Bunun ayrılık anı olduğunu anlar.
- Hayır! Can köprücük kemiğine dayandığında, "Kim tedavi edecektir?" dendiğinde, onun kesin ayrılış olduğunu anladığında, bacaklar birbirine dolaştığında, o gün sevk yeri yalnızca Rabbinin huzurudur.
(26, 27, 28, 29, 30) Doğrusu (can), köprücük kemiğine dayanıp "Tedavi edebilecek kimdir?" dendiğinde, bunun gerçek bir ayrılık olduğunu anlayıp bacak(lar) birbirine dolaştığında, işte o gün varılacak yer sadece Rabbinin huzuru olacaktır.

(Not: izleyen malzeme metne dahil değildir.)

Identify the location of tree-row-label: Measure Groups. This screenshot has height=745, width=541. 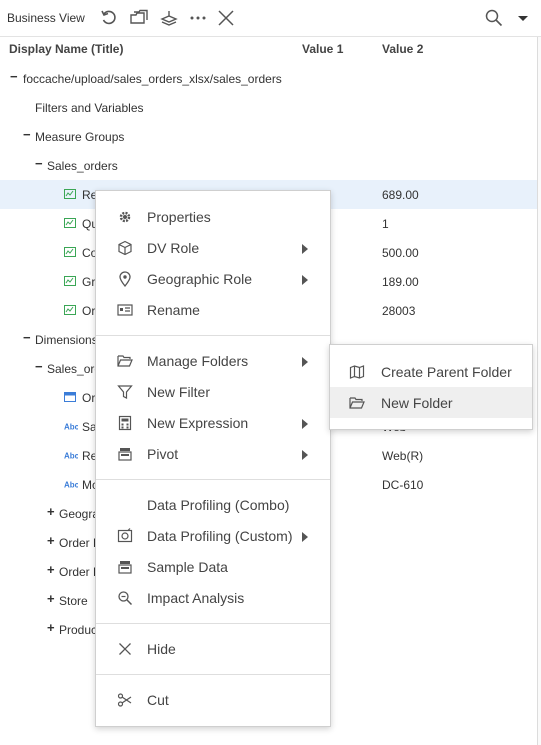
(80, 137).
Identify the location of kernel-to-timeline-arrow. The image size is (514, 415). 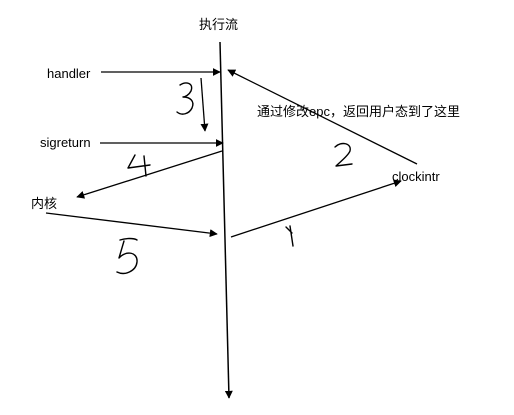
(132, 225).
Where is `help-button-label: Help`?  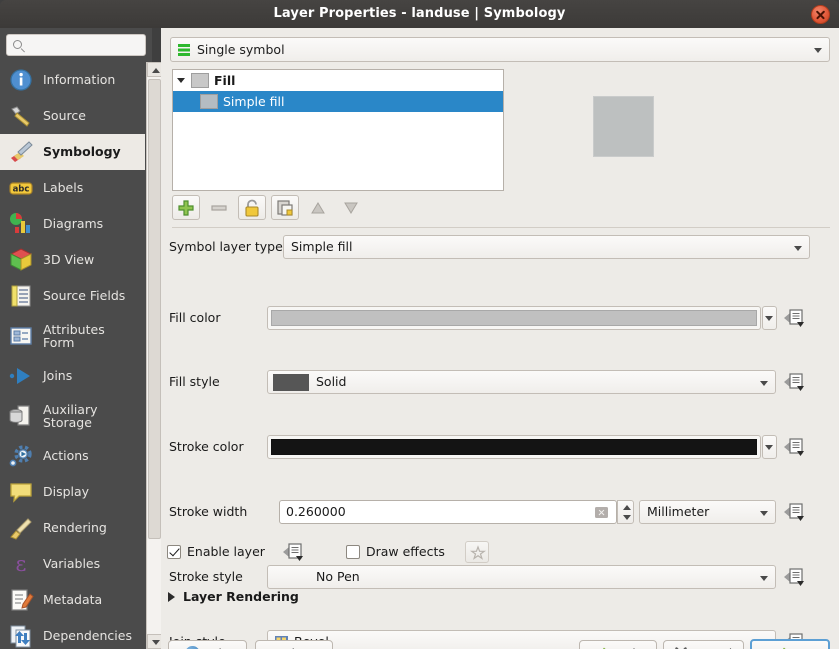 help-button-label: Help is located at coordinates (216, 648).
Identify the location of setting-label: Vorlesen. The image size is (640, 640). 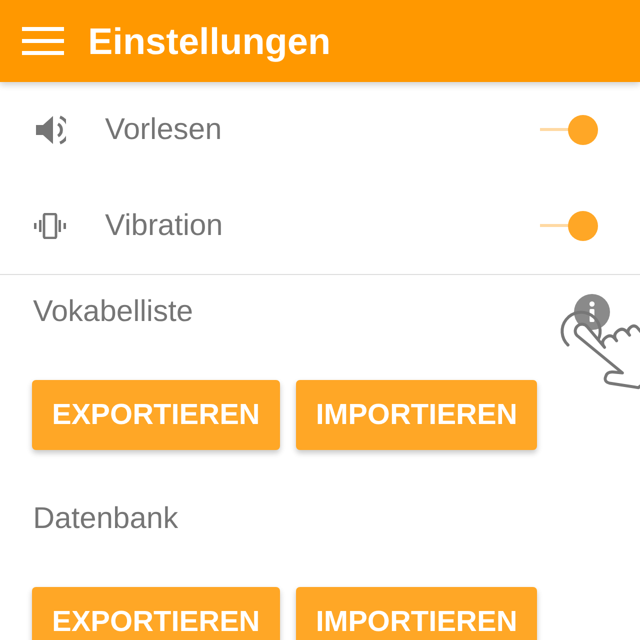
(164, 130).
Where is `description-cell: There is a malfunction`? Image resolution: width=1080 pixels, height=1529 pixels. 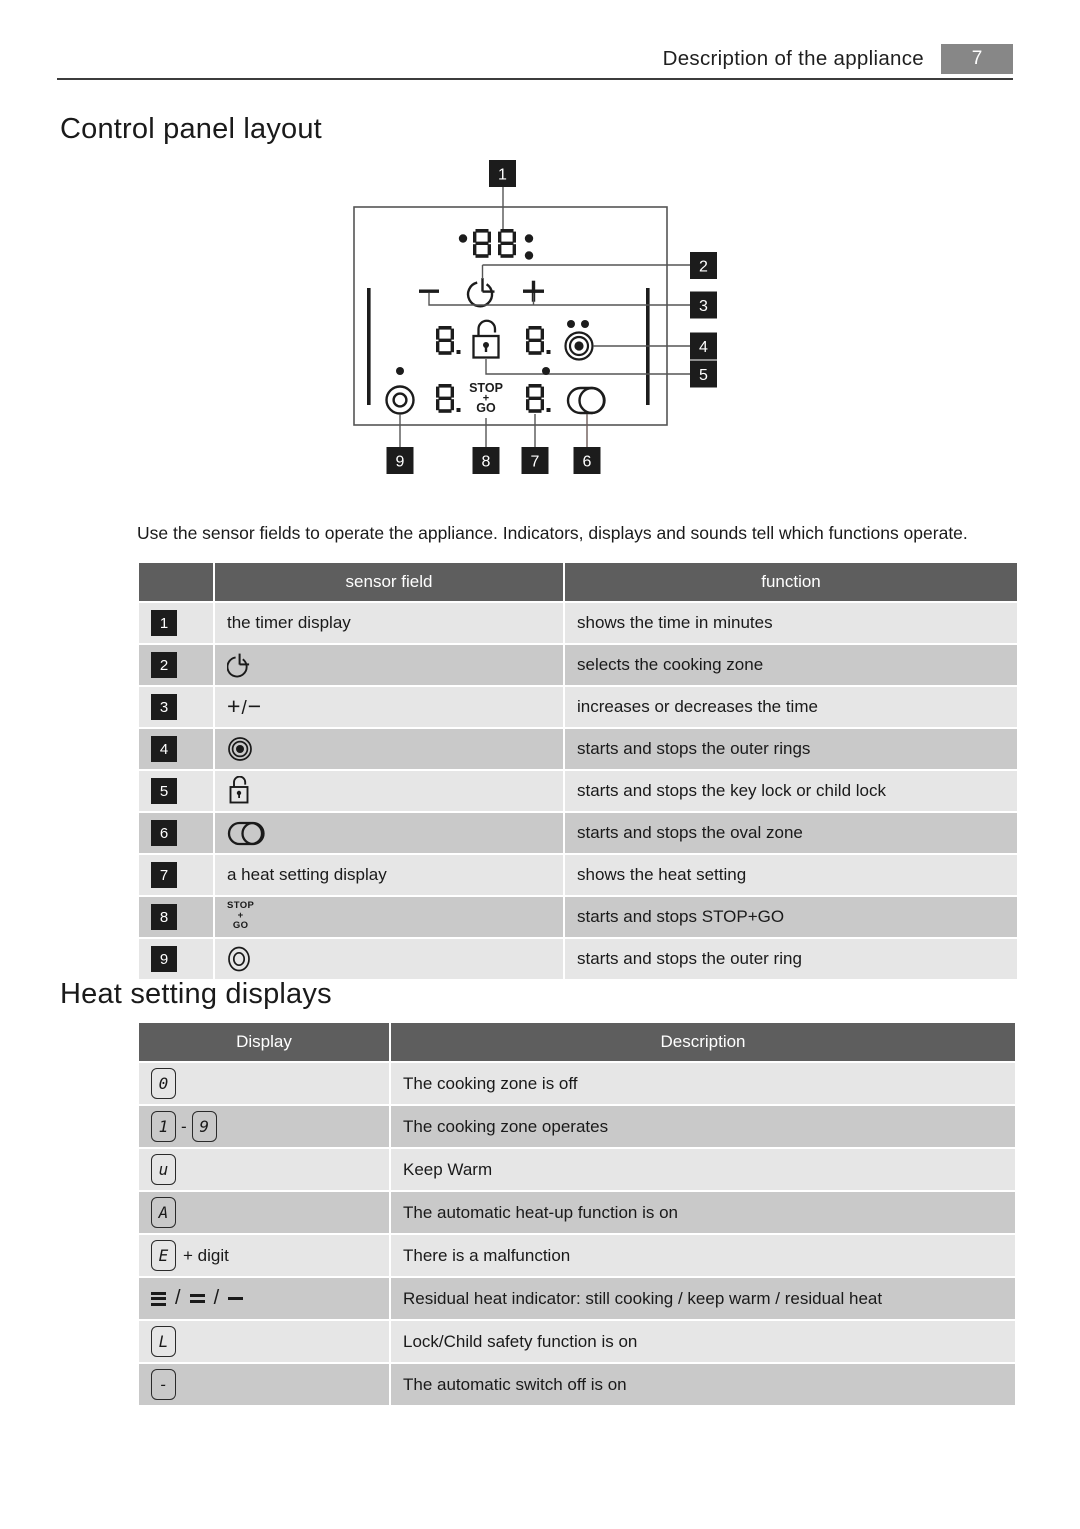
description-cell: There is a malfunction is located at coordinates (703, 1256).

Bunun artık o ayrılık zamanı olduğunu anlar.
Bunun ayrılık anı* olduğunu anlar.
Artık o, ayrılık vaktinin geldiğini anlar
Zaten ayrılık zamanı olduğunu anlamıştır.
Artık ayrılık vaktinin gelip çattığına aklı iyice yatmıştır;
Sezinlemiştir ki odur ayrılık.
Artık gerçekten, kendisi de bir ayrılık olduğunu anlamıştır.
ve o zaman (o da bunun) tam bir ayrılış olduğunu sezmiş,
kendisi de bilir ki bu ayrılma vaktidir,
(26-30) Hayır, can boğaza dayandığı, "Kimdir (bunu) iyi edecek?" dendiği, (ölmek üzere olanın da) bunun ayrılış olduğunu bildiği, bacakların birbirine dolandığı zaman, işte o gün sevk ediliş, Rabbinedir.
Ve sezer o dem temamelfirak
Ve kendisi artık bunun, ayrılık zamanı olduğunu anlar,
Artık gerçekten, kendisi de bir ayrılık olduğunu anlamıştır.
Ve (can çekişen) hakıyki bir ayrılış olduğunu anladı (anlayacak).
Ve ayrılık vaktinin geldiğini anlar.
Anlar ki, bu bir ayrılış.
Artık ayrılık vakti geldiğini kendisi de anlar.
Bilmiştir ki, yaşanacak o malum ayrılık!
Bunun artık o ayrılık zamanı olduğunu anlar.
Bunun ayrılık anı* olduğunu anlar.
And he assumes it is the time of passing.
(And he thinks that it is the departing,
and he knows it is indeed the final parting,
He knows it is the end.
And he assumes it is the time of passing.
He assumes it is the time of passing.